Revived bill aimed at no-cash bail clears Georgia Senate

ATLANTA – The Republican-controlled Georgia Senate passed legislation Thursday that would mostly do away with the granting of no-cash bail to criminal suspects in Georgia.

Senate Bill 63, which passed 30-17 along party lines, would prohibit judges from ordering no-cash bail unless the accused has been charged with a crime that does not carry a jail or prison sentence.

The ban on no-cash bail would apply to a long list of violent and non-violent crimes, from murder and rape to possession of marijuana with intent to distribute and such white-collar crimes as forgery and financial transaction card fraud.

The Senate passed the bill last year but couldn’t reach agreement with the state House of Representatives before the 2023 legislative session adjourned. The version of the measure that passed Thursday was a compromise reached by a joint House-Senate conference committee.

One change in the final version of the bill would ban no-cash bail for non-violent offenses including criminal trespass and theft by taking only if the suspect is being charged with a second offense.

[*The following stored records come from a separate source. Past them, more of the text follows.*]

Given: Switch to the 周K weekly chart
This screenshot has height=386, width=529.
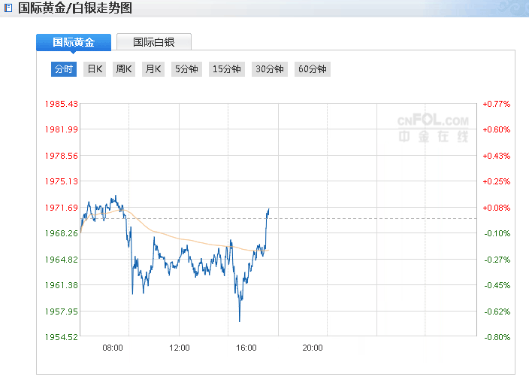Looking at the screenshot, I should tap(123, 69).
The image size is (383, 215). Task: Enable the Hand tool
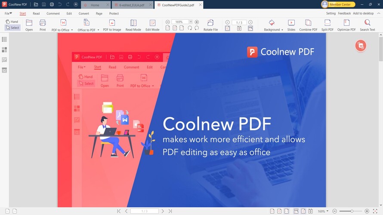click(12, 22)
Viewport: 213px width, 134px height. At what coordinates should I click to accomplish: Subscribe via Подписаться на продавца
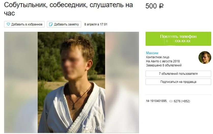coord(178,82)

Senate Majority Whip Randy Robertson, R-Cataula, the legislation’s chief sponsor, said getting rid of no-cash bail would “make our communities safer” at a time violent crime is on the rise.

But Sen. Josh McLaurin, D-Sandy Springs, cited FBI statistics showing crime in the United States has declined in recent years. For example, property crime is at its lowest level since 1961, McLaurin said.

“This bill is a ‘solution’ to a problem that doesn’t exist,” he said.

McLaurin also argued that expanding the ban on no-cash bail in Georgia would worsen jail overcrowding by taking away the discretion judges enjoy under current law to release criminal suspects who they believe are not a threat to public safety or a flight risk.

“Instead of giving judges the tools they need, we’re squeezing judges … forcing them to put more people behind bars,” he said.

But Sen. John Albers, R-Roswell, chairman of the Senate Public Safety Committee, said the inmate population at the Fulton County Jail – which had been the most overcrowded in the state – has come down in recent months.

The conference committee report now heads to the Georgia House for an up-or-down vote.

Georgia Senate passes sports betting bill

ATLANTA – The state Senate overwhelmingly passed legislation Thursday to legalize sports betting in Georgia, but only after approving a major change in the bill that would require a statewide referendum on the measure.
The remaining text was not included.